The UVic team made use of the ARA’s OneWeb user terminal deployment atop the ISU Wilson Hall base station site, featuring a Hughes HL1120W user terminal (UT). Users can reserve the associated machine in the ARA user portal, allowing them to perform measurements through the Hughes terminal and OneWeb satellite network. Users may refer to the ARA documentation for the experimental setup, which results in the creation of a container connected to the satellite terminal. After the container is created, measurements through the satellite network may be performed. As an example, we perform a 15-minute “ping” test and plot the resulting latencies in the figure below, then plot the corresponding satellite locations during the period of interest alongside the AIM diagnostic data. Satellite two-line element (TLE) data may be queried from sources such as Celestrak. The interesting bimodal behavior caused by ARA’s unique location can be observed from the figure, at approximately 18:14 UTC when the UT experienced a handover to satellite ONEWEB-0321. At this time, the orbital plane of ONEWEB-0321 was much further west than the orbit of the other satellites being used. As such, the traffic’s route and latency are effectively doubled, due to handovers between different OneWeb landing ground stations. 

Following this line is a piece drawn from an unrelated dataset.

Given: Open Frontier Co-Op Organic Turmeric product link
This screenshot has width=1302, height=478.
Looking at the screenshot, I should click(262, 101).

Utilizing ARA’s satellite component allows researchers to access and assess OneWeb, a satellite service which remains under-studied due to its enterprise focus. OneWeb has many properties which make it interesting for satellite communications research. Its constellation design, with polar orbits and relatively high altitude compared to Starlink, lends the network to stable coverage with less frequent inter-satellite handovers. 

Authors’ Background: 

In this past year, a team of students worked on a comprehensive measurement study on OneWeb low-Earth orbit (LEO) satellite networks. The study, which utilizes the ARA platform, will be presented at TMA’25 in June 2025, and is available at https://arawireless.org/ara-use-in-research/. Two of the students, Owen Perrin and Jinwei Zhao, write about their experience in this ARA user story. Perrin is a recent graduate from the MS program in Computer Engineering at Iowa State University. Zhao is a PhD student in the Department of Computer Science at the University of Victoria, Canada. His research interests include network measurements of LEO satellite networks (Starlink/OneWeb), application layer adaptation such as adaptive video streaming, and new protocols such as multipath QUIC.